Starting at the line containing "(Best Rated) (1240, 248)" and ending at the line containing "きよのママ先生 (35, 2052)", print every line of the material below exactly, both ends included, and stop there.

# # # # #

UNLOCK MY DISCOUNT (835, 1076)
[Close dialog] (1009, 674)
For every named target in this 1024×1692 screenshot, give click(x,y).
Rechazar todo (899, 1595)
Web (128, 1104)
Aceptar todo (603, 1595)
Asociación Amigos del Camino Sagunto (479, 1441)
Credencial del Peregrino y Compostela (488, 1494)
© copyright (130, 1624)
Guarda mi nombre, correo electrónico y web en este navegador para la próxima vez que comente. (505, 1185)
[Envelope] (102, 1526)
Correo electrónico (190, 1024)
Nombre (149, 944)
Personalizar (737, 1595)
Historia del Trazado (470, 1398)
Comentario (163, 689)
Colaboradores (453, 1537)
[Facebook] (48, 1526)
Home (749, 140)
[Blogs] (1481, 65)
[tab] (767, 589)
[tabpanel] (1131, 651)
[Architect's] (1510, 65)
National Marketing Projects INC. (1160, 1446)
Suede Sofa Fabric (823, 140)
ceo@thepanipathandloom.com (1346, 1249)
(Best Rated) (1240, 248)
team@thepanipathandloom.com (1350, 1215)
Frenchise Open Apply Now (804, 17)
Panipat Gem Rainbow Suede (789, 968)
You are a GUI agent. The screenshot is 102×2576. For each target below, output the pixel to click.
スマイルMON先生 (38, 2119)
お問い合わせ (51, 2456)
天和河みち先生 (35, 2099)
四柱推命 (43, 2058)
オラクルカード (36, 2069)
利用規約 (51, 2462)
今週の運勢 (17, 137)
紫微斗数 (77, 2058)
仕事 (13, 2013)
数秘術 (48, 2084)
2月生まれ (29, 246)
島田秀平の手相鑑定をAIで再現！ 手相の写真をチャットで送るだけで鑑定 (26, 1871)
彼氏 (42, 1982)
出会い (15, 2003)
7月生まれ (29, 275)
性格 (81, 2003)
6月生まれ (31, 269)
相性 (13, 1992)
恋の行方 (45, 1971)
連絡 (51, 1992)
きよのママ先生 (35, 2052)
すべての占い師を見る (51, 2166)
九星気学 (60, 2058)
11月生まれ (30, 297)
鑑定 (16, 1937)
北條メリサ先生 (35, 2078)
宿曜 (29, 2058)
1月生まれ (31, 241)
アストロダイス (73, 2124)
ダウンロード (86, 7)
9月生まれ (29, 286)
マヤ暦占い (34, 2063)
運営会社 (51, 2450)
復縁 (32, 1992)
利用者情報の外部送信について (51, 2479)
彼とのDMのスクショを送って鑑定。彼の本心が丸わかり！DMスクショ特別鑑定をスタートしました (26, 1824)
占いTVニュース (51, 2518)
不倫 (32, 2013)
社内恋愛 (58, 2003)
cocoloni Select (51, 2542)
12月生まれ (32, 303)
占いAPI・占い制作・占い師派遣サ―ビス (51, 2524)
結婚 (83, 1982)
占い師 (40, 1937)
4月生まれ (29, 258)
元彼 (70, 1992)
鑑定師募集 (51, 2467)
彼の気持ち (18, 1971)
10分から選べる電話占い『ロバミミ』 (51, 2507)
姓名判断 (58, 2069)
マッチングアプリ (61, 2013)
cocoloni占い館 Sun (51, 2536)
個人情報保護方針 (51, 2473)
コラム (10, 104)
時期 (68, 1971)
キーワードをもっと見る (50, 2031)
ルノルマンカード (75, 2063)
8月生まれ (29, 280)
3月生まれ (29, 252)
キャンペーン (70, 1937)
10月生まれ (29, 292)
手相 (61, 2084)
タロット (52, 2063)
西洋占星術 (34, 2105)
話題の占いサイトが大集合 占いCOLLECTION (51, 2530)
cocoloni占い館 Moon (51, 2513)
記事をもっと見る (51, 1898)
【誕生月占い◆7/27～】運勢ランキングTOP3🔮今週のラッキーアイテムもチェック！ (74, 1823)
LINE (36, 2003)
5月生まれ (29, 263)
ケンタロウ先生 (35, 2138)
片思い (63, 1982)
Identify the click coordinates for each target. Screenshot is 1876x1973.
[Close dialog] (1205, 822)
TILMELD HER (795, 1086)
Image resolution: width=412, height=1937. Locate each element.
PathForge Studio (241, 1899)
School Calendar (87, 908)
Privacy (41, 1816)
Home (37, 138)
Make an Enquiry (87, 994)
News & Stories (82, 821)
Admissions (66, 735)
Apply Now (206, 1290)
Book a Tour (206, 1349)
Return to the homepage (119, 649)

# # # # #

_Response to the exercise_.
(Best Rated) (1240, 248)
team@thepanipathandloom.com (1350, 1215)
Frenchise Open Apply Now (804, 17)
Panipat Gem Rainbow Suede (789, 968)
You are a GUI agent. The screenshot is 102×2576. For each target below, output the pixel to click.
スマイルMON先生 (38, 2119)
お問い合わせ (51, 2456)
天和河みち先生 (35, 2099)
四柱推命 (43, 2058)
オラクルカード (36, 2069)
利用規約 (51, 2462)
今週の運勢 (17, 137)
紫微斗数 (77, 2058)
仕事 (13, 2013)
数秘術 (48, 2084)
2月生まれ (29, 246)
島田秀平の手相鑑定をAIで再現！ 手相の写真をチャットで送るだけで鑑定 (26, 1871)
彼氏 (42, 1982)
出会い (15, 2003)
7月生まれ (29, 275)
性格 (81, 2003)
6月生まれ (31, 269)
相性 (13, 1992)
恋の行方 (45, 1971)
連絡 (51, 1992)
きよのママ先生 (35, 2052)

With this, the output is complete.